We have had heavy and persistent snowfall here since Friday lunch time – big snow, sticking snow, snow-that-closed-Birmingham-International-airport snow!
Yesterday I went out and replenished the bird feeding station and went further out and bought in extra supplies.

This morning when I got up – no activity, but suddenly at around 9.45 a.m. the kaleidoscope began to turn. So quickly! Birds were appearing as if fired from a machine gun!
Species I have not seen until this morning. A blackcap, a lesser spotted woodpecker (admittedly this one just transited along the bottom of the garden), and a flock of finches. This end of the garden became a whirl, birds fluttering from cover (pieris, rhododendron and teasel) onto the swinging feeders. Greenfinch, very aggressive towards the house sparrows – and each other. Sometimes content to grub the fallen and falling sunflower seeds from the floor (knocked out by their manic flock members), sometimes vying acrobatically for a space on the hanger. A placid chaffinch couple, content to let their hyperactive “cousins” attract all the attention. Then, amazingly a brightly coloured pair of bullfinches. I have seen a number of these in the double hedge on the path to the brook, but here in the garden?
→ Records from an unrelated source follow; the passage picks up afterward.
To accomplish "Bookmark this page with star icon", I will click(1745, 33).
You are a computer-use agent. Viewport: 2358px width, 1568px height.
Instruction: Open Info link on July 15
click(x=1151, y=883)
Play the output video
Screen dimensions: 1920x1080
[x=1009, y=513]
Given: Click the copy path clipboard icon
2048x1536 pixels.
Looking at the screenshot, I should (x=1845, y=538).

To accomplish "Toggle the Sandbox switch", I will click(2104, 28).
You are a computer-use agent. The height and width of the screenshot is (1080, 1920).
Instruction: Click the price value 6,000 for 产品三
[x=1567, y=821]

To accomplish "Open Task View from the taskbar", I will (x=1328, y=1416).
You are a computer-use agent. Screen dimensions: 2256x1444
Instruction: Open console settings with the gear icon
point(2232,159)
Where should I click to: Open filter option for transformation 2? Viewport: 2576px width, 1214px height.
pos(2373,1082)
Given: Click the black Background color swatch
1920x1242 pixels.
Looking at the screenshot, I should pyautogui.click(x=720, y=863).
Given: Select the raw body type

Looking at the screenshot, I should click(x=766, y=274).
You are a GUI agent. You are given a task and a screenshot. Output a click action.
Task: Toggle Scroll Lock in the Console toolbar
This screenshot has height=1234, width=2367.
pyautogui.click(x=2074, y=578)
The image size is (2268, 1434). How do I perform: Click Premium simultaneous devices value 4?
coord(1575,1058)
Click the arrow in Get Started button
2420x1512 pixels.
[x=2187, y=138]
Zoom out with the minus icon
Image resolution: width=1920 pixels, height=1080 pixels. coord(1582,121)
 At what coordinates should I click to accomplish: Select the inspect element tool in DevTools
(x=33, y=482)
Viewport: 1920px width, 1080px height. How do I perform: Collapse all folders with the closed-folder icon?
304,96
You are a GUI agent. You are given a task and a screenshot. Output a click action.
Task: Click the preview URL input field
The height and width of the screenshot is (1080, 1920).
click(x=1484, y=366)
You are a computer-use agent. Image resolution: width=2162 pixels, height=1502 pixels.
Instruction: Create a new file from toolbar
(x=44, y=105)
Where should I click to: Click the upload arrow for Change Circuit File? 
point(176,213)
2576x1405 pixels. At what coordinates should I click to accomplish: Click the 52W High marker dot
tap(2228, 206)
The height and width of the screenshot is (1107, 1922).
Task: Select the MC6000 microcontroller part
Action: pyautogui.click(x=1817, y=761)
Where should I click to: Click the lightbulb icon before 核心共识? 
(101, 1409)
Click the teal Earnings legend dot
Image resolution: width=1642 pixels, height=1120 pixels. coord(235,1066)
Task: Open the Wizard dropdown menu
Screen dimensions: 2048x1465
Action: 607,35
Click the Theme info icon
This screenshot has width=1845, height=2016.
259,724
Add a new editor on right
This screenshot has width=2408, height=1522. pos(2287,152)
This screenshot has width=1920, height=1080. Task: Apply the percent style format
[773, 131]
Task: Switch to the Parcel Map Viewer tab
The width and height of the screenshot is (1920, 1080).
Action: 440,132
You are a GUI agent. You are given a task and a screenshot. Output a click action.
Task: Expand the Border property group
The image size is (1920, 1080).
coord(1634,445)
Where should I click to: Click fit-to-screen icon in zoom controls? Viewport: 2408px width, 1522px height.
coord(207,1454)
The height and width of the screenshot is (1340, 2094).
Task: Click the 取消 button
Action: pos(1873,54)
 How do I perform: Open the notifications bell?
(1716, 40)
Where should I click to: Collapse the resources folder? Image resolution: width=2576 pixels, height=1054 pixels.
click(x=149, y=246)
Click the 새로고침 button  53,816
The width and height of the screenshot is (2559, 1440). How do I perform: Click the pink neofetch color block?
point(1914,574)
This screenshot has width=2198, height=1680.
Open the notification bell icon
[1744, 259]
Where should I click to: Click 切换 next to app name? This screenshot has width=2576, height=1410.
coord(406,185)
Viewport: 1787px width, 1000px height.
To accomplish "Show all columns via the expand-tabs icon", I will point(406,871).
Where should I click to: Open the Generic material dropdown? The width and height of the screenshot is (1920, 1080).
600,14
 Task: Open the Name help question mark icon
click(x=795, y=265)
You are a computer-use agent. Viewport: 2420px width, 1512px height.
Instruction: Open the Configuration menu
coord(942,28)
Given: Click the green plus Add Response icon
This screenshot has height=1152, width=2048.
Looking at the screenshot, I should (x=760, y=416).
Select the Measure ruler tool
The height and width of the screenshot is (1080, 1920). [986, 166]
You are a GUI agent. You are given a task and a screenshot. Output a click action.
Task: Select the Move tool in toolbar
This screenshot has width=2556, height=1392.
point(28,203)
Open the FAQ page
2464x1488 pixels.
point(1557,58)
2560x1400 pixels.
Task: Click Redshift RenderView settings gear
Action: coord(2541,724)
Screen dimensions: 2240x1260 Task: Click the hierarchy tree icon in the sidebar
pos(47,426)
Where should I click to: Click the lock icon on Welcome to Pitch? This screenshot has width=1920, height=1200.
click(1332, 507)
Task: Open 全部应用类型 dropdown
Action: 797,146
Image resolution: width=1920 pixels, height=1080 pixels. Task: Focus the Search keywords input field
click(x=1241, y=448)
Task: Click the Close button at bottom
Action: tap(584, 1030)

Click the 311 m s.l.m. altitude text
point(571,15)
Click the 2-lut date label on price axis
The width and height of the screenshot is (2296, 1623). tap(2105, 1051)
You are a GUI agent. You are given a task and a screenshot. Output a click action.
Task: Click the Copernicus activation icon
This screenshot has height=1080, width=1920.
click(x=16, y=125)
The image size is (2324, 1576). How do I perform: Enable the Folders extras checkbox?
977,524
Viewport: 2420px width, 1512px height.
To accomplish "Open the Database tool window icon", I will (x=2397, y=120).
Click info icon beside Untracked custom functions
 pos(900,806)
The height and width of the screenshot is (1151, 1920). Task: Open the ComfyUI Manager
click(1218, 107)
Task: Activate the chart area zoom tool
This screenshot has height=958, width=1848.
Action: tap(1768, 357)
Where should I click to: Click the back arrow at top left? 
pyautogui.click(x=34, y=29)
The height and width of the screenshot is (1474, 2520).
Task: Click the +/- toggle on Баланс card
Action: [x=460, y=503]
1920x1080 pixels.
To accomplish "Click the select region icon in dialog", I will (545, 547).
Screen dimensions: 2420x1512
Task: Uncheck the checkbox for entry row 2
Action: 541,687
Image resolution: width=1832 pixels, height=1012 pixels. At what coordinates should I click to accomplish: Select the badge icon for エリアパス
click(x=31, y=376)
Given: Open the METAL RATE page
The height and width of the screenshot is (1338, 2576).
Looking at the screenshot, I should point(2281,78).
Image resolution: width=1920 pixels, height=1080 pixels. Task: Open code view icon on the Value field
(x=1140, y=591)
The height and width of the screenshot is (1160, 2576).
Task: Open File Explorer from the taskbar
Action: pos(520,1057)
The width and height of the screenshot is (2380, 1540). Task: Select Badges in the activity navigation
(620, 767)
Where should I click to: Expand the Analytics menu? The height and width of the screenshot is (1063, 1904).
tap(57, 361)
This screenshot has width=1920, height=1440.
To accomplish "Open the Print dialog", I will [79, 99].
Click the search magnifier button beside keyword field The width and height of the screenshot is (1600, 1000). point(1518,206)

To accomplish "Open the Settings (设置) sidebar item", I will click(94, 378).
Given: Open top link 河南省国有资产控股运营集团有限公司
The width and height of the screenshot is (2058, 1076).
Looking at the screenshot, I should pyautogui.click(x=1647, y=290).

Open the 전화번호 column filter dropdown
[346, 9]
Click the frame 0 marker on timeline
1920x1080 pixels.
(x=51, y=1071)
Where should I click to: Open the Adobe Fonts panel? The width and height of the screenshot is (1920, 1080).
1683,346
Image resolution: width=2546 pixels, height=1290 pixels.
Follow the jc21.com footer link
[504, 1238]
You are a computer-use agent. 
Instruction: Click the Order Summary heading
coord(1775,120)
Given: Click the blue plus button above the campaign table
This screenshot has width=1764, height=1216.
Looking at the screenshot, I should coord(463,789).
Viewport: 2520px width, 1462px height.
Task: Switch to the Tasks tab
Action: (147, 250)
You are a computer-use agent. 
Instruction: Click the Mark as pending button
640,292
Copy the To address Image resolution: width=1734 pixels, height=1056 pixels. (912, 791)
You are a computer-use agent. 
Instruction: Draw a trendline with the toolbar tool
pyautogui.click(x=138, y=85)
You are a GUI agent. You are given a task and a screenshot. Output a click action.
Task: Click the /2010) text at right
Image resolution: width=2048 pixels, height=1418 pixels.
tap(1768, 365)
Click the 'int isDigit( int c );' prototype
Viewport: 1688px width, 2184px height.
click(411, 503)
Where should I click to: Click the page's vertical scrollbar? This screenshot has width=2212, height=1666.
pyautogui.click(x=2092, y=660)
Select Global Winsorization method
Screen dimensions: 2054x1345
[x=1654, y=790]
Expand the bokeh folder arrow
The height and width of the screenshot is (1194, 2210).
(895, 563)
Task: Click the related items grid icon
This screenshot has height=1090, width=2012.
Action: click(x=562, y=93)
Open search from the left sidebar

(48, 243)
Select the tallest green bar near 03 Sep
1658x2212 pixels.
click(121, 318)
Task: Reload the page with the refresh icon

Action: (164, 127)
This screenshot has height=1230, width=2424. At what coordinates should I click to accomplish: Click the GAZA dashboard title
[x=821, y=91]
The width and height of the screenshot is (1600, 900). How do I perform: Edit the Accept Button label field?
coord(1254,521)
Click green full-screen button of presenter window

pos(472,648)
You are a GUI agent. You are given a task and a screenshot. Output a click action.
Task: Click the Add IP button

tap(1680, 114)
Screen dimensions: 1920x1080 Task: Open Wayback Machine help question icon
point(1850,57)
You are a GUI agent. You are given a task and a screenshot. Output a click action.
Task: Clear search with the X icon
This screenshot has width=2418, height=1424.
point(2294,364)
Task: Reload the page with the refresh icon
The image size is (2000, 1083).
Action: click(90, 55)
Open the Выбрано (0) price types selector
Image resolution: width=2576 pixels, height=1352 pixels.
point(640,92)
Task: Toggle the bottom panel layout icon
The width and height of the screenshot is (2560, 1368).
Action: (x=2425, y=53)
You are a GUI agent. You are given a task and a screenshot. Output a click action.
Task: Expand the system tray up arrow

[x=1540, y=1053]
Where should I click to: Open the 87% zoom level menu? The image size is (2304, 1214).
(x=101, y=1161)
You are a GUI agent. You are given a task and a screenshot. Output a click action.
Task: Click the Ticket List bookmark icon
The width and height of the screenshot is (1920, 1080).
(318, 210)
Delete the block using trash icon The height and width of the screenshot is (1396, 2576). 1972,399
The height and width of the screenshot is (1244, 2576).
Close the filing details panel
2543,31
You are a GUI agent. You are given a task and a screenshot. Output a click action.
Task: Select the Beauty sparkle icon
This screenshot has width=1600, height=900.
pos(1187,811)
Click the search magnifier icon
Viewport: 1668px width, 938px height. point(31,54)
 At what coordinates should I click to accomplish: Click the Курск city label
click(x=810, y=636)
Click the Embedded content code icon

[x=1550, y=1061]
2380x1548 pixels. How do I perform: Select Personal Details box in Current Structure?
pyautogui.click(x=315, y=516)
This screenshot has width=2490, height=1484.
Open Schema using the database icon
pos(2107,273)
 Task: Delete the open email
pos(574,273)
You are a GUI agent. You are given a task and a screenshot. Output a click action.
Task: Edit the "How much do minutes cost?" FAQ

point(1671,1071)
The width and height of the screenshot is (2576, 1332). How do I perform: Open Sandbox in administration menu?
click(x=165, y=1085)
A little worrying; I remember a line from Ted Hughes “What is Truth”:
“Aren’t bullfinch lovely birds?
It depends if you prefer to see apples or birds in your trees …”
This pair balanced for a few minutes in the honeysuckle bound Conference pear tree, then skipped into next door’s garden. But they are big, powerful looking birds.
Blue tits, great tits – completely ignoring the peanuts and fat balls especially there for them.
Starlings – a gang appears like Hell’s Angels, the other birds react quickly, retreat, then start to return. The starlings are just too busy feeding to care.
Black headed gulls fill the skies, swooping ever lower, almost but not quite tempted into landing. A little higher still – herring gulls course the air, below lead grey skies.

A song thrush is suddenly on the edge of the bird house, speckled breast clear and beak quickly busy.
A pair of robins, both very scarlet chested seem to have suspended territorial hostilities during the fierce weather and share the bird house gracefully: one on and feeding, the second in the laurel – or is this an early pairing?
Mice, perhaps driven inside by the bad weather (or just un-noticed until now) have been snacking on the remaining apples harvested from the allotment and stored in boxes in the garage. I sort out the apples: some into the fruit bowl, the rest go onto the garden for the thrushes – if they can find them!
It did my heart a power of good to be here when so many different species visit, I am glad they came, but wonder how, suddenly they knew where to come – do birds keep a check out for such “pit-stops” or pass on information in joint roosts?